心優しく、神秘的な感じを持っていた。それに引かれ、出雲はこの人と過ごす事を誓ったのだ。
説明終わり。
『もしもし、翔子さん』
「あ、おにーさん、久しぶり」
『お久しぶりですね。あ、そう、そう、こないだ出した新曲、オリコン初登場で一位。さすがですね』
「それは、どうも」
喋るたんびに言われるな、と思いながら翔子は返事をした。
『ところで、今日はどういったご用件でしょう?』
「あ、そうそう、おにーさん、今日の夜、空いてる?」
『今日ですか、一応空いていますけど、なにか?』
「今日さぁ、七梨の家でパーティーやるんだってさ。おにーさんもきなよ」
『パーティー……ですか?えらく時期はずれですね。なにかあったんですか?』
「分からない。分かっているのは七梨が言いだしたって事だけだ」
『太助くんが言い出した?変ですね、彼はそんなにそう言った事は好きではないはず…』
「おにーさんもそう思うのか?あたしも変だと思ってたんだ。
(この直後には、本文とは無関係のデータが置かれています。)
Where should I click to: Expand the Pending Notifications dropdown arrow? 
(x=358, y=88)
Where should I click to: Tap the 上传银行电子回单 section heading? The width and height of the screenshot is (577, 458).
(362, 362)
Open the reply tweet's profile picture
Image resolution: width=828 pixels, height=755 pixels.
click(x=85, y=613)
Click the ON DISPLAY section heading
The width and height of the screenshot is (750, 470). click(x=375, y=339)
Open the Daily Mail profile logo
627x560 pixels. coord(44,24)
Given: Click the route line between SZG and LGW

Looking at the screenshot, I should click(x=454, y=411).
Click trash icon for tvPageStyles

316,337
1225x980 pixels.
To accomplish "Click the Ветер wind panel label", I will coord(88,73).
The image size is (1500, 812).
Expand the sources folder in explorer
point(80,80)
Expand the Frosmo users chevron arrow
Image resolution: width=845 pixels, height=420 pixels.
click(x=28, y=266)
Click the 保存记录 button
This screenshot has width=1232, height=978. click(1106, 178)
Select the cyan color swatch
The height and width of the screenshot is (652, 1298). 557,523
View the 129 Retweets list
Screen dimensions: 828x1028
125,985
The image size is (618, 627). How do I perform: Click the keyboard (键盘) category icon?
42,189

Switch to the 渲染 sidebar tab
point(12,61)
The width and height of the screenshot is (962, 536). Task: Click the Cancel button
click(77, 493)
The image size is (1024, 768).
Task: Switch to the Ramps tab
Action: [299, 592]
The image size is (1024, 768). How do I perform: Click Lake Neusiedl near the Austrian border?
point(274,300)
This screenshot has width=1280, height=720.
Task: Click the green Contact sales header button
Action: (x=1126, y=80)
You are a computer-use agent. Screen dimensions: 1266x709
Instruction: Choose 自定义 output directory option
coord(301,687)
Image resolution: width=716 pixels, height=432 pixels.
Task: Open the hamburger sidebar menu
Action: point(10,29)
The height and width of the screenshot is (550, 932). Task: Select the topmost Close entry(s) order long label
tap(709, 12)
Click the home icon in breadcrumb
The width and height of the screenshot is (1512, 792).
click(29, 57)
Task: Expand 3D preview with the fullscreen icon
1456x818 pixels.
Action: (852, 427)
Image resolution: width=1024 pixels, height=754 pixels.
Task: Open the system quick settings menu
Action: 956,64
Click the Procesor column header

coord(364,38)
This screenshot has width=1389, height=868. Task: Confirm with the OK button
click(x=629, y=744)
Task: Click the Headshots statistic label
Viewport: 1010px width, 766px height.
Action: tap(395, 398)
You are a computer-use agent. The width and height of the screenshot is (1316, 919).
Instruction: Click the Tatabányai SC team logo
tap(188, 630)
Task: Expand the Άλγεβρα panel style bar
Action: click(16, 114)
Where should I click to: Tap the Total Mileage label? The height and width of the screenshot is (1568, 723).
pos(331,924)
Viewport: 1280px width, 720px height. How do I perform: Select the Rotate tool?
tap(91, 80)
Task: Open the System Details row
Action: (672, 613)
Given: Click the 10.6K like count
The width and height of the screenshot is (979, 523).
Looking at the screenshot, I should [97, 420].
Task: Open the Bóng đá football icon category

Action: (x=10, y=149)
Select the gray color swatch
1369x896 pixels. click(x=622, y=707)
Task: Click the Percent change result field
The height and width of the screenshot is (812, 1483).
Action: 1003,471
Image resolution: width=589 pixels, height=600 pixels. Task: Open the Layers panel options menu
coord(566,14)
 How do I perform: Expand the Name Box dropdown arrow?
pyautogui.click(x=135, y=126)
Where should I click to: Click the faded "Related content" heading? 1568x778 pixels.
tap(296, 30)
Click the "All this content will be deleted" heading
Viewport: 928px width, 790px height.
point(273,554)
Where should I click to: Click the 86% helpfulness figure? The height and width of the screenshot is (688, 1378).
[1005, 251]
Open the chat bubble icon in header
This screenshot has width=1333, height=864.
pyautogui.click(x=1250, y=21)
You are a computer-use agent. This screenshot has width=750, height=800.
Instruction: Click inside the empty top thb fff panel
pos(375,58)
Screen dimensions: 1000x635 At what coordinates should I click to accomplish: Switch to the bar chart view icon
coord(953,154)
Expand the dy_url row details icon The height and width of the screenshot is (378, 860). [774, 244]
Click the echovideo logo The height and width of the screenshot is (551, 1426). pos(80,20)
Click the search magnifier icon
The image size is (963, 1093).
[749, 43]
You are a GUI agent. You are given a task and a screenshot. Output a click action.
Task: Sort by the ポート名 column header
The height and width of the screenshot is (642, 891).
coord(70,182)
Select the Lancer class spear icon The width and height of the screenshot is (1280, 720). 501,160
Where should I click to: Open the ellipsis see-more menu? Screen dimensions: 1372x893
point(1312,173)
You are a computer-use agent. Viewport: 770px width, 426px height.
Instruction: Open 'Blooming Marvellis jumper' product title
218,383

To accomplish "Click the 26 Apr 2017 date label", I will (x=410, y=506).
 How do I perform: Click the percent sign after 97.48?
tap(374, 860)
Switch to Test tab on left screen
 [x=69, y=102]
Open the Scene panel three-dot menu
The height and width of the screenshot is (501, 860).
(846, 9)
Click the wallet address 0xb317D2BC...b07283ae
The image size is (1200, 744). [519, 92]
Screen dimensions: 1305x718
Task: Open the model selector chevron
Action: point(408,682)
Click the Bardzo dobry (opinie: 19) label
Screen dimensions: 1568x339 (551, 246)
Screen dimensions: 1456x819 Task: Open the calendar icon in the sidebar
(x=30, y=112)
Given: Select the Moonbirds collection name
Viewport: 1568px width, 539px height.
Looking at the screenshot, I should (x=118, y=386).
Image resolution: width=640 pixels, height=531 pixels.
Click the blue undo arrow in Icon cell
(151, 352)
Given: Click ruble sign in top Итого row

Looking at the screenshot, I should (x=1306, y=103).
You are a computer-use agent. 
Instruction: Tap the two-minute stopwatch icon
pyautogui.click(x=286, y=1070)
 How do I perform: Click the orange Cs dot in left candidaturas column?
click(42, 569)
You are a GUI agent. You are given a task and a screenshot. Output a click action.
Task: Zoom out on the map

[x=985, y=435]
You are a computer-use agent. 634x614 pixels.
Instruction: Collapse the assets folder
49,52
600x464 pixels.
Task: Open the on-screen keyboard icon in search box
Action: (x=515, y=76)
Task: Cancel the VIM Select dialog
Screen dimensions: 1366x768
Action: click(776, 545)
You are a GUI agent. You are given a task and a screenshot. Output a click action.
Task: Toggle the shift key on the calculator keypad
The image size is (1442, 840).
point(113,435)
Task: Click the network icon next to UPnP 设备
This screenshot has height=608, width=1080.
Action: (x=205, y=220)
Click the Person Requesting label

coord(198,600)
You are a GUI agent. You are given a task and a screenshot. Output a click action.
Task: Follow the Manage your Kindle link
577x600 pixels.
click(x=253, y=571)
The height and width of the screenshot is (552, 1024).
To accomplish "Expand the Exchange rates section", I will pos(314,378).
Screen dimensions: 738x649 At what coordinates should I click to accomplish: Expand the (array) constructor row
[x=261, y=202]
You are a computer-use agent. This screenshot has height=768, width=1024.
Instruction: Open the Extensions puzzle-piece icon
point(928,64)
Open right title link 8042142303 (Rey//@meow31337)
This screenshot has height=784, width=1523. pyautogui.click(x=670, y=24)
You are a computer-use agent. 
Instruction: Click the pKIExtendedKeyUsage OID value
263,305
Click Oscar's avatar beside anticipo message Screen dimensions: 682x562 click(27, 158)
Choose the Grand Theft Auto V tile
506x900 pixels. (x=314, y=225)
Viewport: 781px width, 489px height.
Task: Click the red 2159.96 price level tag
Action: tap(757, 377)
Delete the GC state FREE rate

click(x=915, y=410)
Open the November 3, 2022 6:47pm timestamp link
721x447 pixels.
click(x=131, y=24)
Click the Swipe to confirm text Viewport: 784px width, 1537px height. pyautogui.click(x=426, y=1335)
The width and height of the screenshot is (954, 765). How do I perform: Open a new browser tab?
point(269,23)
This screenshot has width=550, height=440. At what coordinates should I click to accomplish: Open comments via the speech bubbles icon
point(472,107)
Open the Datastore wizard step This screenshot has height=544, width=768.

シャオ達に口止めしているって事は、私たちを驚かそうとしているんだと思うけど」
『まあ、すぐに分かるでしょう。とりあえず行きますよ』
「そうか、じゃあ、後で」
『分かりました』
そう言って、電話を切る。
「ふう、シャオぉ〜、みんな来るって」
「本当ですか?良かった」
洗濯物干しを終えてシャオが戻ってきた。
「遠藤の奴はまだ分からないけど」
「乎一郎さんには麗奈達が言いますから。それじゃあ、お買い物に行かなくちゃ」
「あ、あたしも行くよ」
シャオに続き、翔子が言う。
「でも、見つかりますよ。どうするんですか?」
「な〜に、あたしだと思わないような格好をすればわかりにくいだろ。と言う訳でシャオ、服貸して」
「いいですよ」
二人は寝室に行った。
「えっと、これなんかどうでしょう?」
「そうだな、あ、でもこれでもいいかも」
「そうですね、あ、これもよさそう」
女性の準備は時間がかかる。
30分後……、
「これでいいだろ。どうだ、シャオ?」
「ええ、良く似合いますよ」
「じゃなくて、ばれないかどうかだよ」
相変わらずである。とにかく髪型も変え、準備は万全。
「じゃ、行こうか」
「はいっ!」
そして二人して買い物に出かけた。


またまた変わって学校、
土曜日なので授業は昼までで、終わり。学校が終わり、麗奈と幸太は乎一郎の所に行った。
「先生、先生」
麗奈が声をかける。
「ん、どうしたの麗奈ちゃん、幸太くん」
出席表にチェックしていた手を止め、乎一郎が言う。
「あのさ、今日家でパーティーやるんだ。先生も来てよ」
「パーティー?何かあるの?」
「ナ・イ・ショ♪来てからのお楽しみだよ」
麗奈がかわいらしい声で答える。
「じゃあ、行くよ。今日は何もないから」
「分かった。じゃ、待ってるから」
幸太が言い、二人が帰ろうとした時、ルーアンが小声で、
「陽天心招来」
乎一郎の使っていたペンに陽天心をかけた。
「えっ!?」
((ギクッ!))
乎一郎は眼鏡を取り、磨き、かけてからもう一度ペンを見た。
そこにあるのはなんでもないただのペン。
「ど、どうしたの、先生?」
「き、急に眼鏡なんか磨いてさ」
ごまかそうとして言う二人。
「いや、なんでもないよ。それじゃあ、後で」
「うん」
と言って二人は帰って行った。それを見送ってから乎一郎はポツリと言った。
「疲れているのかな、ボク…」


「も〜、ルーアン!お父さんにヒミツにしとけって言われてるんだよ。ばれちゃったらどうしたのよ」
近くの公園でルーアンに言う麗奈。
「だって、退屈だったんだもの。許して、麗奈様」
「はい、はい。分かったわ」
そう言って、持ってきた弁当を出す。シャオが「今日のお昼頃はいないと思うから持っていって」
と言って渡したのだ。
「もう、お腹ペコペコ」
と言って、食べ出すルーアン。相変わらずものすごいスピードだ。
「食べたらどうする?」
食べている途中、幸太が言った。
「何もなければ、主殿には試練を受けてもらいたいが…」
「試練か。よし、じゃ受けるよ。二人はどうする?」
「私は見てる。キリュウの試練、どんなのか見たいから」
「麗奈様がそう言うなら、私も付き合うわ」
と、言う訳で昼からの予定が決まった。


昼食を終え、少し休憩してから、キリュウと幸太は準備をはじめる。
「では、試練の方法を説明する。主殿はここから家に帰ればいい。
ただし、私はそれを邪魔する。一種の障害物走みたいな物だ」
「分かった。じゃ、はじめよう」
準備運動をしながら聞いていた幸太が言った。
「では行くぞ!万象大乱!」
周りにあった小石が巨大化し、あっという間に幸太を囲む高い壁となる。
「うおっ!」
「では、がんばって帰られよ」
そう言ってキリュウは幸太の目の前から消えた。
「それじゃあ、あたし達も、陽天心招来!」
ルーアンは落ちていたホウキに陽天心をかけた。
「さっ、麗奈様、乗って下さい」
ルーアンに言われ、麗奈は陽天心のかかったホウキに乗った。
「それじゃ、高みの見物とさせてもらうよ。幸太」
「はいはい。そんじゃあ、行くか!」
そう言って幸太は家に向かって動き出した。